Traumatic brain injury (TBI) is followed by a secondary inflammation in the brain. Neuroprotectin D1 (NPD1) is synthesized from docosahexaenoic acid (DHA) and has anti-inflammatory and antiapoptotic effects in experimental models of neurodegenerative disease and brain ischemia-reperfusion. It is not known whether intralesional administration of NPD1 ameliorates inflammation and cell death after severe TBI. We therefore investigated the effects of NPD1 following a severe form of focal penetrating TBI. A total of 30 male Sprague-Dawley rats weighing between 350 and 450 g were exposed to focal penetrating TBI or sham surgery. The rats were randomized to NPD1 treatment (50 ng intralesionally, immediately following TBI) or no treatment. The rats were sacrificed at 24 or 72 h. All subgroups consisted of 5 rats. Brains were removed, fresh frozen, cut in 14-µm coronal sections and subjected to Fluoro-Jade, TUNEL, MnSOD, 3-NT, COX-2, Ox-42 and NF-κB immuno-staining and lesion size analyses.
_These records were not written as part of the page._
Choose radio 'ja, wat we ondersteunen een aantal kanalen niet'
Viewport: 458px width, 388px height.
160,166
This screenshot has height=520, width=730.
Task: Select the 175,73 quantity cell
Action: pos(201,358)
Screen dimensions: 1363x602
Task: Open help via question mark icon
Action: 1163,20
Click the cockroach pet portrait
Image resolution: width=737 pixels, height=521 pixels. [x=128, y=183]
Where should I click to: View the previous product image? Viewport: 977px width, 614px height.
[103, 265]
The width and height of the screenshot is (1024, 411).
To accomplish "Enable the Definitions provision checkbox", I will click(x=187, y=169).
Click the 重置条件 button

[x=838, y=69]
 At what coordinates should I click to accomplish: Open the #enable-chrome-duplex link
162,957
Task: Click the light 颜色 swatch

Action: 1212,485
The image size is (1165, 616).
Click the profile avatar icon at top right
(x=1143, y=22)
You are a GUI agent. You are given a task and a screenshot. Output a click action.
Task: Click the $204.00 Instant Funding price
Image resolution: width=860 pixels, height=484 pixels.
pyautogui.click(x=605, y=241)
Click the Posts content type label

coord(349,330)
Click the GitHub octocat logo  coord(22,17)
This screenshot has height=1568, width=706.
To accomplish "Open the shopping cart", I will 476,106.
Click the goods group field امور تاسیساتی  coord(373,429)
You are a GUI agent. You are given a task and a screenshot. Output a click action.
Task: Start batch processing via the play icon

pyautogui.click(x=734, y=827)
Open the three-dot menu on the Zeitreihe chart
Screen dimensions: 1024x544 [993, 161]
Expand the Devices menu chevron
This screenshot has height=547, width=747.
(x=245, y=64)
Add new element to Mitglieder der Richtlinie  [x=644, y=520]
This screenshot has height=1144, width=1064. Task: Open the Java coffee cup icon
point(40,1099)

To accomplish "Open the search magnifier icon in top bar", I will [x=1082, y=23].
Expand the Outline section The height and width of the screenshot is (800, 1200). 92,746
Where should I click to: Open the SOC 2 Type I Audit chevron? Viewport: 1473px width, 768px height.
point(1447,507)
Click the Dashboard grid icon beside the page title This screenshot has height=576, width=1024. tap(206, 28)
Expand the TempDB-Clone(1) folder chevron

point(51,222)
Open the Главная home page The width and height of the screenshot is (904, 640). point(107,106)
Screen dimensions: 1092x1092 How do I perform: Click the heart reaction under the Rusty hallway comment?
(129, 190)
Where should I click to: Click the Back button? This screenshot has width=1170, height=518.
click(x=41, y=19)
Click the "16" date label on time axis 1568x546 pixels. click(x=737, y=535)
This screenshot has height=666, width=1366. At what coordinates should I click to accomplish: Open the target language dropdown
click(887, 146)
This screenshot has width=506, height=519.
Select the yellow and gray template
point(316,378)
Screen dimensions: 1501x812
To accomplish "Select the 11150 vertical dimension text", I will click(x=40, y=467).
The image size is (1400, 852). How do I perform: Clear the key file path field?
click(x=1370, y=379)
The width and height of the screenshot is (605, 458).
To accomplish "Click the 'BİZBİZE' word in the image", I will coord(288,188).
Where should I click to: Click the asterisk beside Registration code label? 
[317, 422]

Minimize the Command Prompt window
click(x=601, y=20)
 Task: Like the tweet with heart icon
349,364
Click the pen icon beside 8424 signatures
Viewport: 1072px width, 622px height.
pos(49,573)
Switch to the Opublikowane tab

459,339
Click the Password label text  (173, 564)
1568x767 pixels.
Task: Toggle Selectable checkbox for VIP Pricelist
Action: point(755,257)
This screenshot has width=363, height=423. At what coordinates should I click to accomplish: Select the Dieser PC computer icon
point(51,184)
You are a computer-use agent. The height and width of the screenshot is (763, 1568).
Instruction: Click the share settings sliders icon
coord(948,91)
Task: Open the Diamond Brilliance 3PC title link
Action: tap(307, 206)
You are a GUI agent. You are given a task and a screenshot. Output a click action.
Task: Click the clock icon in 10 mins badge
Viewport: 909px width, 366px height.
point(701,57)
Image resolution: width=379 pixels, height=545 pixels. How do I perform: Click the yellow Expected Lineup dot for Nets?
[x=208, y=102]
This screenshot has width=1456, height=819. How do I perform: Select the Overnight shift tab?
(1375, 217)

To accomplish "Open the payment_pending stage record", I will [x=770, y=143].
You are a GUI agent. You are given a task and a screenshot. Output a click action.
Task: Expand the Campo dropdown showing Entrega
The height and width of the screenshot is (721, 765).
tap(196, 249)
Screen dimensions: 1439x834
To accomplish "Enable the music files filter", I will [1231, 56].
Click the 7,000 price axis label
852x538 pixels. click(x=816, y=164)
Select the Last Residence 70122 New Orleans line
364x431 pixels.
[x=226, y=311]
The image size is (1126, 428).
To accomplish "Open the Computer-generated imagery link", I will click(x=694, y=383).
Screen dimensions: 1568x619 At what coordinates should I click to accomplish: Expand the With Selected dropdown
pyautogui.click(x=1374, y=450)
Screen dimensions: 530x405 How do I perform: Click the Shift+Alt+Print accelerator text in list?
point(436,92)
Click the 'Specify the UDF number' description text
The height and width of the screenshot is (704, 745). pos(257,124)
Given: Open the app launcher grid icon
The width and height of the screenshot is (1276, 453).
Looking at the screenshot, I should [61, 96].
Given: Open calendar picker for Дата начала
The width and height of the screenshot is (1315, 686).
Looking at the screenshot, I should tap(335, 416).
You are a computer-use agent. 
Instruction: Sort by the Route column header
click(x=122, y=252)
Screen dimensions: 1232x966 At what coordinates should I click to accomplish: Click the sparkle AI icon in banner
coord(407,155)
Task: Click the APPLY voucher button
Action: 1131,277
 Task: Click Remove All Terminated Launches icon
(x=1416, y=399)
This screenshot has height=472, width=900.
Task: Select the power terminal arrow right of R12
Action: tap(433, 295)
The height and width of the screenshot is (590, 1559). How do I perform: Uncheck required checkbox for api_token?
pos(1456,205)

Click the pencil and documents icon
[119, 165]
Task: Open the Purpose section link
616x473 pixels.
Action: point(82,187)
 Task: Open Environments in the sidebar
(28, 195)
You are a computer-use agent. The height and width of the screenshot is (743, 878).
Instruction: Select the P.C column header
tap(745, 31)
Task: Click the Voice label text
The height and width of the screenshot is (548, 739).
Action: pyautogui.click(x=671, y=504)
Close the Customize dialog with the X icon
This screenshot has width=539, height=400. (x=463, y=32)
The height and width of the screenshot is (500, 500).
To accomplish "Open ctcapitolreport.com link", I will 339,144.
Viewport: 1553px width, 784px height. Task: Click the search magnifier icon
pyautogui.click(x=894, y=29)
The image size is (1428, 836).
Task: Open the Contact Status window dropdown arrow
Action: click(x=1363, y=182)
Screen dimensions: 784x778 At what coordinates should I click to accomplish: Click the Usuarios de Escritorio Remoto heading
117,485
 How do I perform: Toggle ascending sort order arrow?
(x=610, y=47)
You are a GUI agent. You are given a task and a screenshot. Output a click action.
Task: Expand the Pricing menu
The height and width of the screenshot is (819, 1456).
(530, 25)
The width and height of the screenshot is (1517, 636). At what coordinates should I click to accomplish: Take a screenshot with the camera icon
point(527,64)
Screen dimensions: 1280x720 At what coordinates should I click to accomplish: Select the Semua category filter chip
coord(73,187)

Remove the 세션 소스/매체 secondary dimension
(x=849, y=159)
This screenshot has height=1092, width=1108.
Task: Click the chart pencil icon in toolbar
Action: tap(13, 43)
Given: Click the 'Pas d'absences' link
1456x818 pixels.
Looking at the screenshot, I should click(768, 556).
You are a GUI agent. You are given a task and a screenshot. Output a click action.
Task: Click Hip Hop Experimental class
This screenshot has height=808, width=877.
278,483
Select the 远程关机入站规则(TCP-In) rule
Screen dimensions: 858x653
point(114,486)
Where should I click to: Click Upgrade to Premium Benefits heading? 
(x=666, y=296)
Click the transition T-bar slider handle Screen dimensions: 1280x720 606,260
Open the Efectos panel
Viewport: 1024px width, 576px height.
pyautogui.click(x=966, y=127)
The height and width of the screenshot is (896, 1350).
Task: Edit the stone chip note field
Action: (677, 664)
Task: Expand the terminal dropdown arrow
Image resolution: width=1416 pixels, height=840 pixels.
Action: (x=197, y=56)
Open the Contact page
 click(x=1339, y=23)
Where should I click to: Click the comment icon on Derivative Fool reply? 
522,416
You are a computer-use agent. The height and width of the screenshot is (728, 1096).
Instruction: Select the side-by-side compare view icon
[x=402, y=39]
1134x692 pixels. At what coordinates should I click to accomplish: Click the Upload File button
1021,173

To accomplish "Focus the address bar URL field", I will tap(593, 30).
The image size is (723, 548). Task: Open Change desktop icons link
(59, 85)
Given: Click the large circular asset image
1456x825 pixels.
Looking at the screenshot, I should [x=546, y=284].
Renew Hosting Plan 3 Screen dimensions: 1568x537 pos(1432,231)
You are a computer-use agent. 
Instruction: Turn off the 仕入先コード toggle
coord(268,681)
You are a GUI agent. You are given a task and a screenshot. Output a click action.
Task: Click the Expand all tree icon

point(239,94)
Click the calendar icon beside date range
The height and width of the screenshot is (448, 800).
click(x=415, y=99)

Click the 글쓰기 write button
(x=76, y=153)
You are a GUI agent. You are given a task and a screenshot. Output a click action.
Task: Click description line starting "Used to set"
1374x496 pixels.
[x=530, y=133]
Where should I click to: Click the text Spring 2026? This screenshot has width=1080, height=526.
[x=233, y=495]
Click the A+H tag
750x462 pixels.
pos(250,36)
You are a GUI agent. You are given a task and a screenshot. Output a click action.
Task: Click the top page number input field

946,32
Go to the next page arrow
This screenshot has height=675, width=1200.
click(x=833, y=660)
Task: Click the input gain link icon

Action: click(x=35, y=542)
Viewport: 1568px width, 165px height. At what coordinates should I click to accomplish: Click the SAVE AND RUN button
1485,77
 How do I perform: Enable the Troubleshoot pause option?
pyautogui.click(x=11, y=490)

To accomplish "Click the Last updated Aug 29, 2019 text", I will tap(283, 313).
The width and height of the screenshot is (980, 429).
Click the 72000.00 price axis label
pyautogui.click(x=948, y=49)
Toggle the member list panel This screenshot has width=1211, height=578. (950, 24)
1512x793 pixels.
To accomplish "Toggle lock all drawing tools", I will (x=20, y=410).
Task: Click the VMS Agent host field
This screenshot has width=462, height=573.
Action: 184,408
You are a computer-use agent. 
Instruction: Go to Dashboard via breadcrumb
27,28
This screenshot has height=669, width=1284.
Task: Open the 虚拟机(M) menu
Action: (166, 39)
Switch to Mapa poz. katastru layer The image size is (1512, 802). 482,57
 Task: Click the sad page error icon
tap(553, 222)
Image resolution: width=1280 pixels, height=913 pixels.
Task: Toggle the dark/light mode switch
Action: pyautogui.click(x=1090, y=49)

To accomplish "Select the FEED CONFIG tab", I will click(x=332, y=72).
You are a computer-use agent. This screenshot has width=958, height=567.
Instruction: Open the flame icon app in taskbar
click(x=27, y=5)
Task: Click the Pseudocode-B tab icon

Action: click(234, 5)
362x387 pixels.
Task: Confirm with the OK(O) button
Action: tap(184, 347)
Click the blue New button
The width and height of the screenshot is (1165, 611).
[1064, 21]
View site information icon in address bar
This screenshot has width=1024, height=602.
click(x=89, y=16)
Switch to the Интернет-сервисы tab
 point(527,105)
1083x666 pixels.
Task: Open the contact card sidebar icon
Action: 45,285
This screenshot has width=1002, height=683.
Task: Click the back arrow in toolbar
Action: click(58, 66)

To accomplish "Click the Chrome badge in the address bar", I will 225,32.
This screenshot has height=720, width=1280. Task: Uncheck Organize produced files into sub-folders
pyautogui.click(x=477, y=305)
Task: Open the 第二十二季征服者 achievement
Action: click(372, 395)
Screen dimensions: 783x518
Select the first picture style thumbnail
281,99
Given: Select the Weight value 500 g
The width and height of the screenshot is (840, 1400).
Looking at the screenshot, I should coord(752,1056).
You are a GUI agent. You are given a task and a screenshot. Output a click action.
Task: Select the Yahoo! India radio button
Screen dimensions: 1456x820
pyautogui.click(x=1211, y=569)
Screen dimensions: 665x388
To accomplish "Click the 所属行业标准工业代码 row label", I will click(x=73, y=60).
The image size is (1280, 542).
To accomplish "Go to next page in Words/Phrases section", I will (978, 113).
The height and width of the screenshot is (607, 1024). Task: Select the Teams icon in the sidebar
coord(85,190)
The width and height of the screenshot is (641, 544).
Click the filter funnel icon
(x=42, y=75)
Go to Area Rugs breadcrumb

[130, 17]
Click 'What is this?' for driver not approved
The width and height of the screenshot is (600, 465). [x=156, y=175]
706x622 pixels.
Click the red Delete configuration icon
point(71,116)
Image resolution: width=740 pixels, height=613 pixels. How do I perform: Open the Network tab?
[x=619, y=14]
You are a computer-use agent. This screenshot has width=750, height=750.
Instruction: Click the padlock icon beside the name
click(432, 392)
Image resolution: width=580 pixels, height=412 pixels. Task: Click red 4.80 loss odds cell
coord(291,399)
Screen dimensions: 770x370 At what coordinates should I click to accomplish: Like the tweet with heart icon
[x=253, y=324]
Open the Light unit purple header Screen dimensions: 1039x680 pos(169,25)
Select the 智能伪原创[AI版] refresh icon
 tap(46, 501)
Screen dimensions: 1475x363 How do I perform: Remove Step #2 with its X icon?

NPD1 decreased the lesion area at 72 h compared to no treatment with a mean change 42% (NPD1 14.1 mm2; no treatment 24.5 mm2) (p < 0.01). No difference was detected in markers for neuronal degeneration, apoptosis, anti-inflammatory or antioxidative enzymes, or immune cells. In conclusion, single-dose intralesional administration of NPD1 had brain tissue sparing effects after focal penetrating TBI, which may be beneficial in preventing brain tissue damage, making NPD1 a potential candidate for further clinical applications. Exact mechanisms of action could not be determined and it is possible that continuous or multiple administration regimens may increase efficacy in sequential preclinical studies.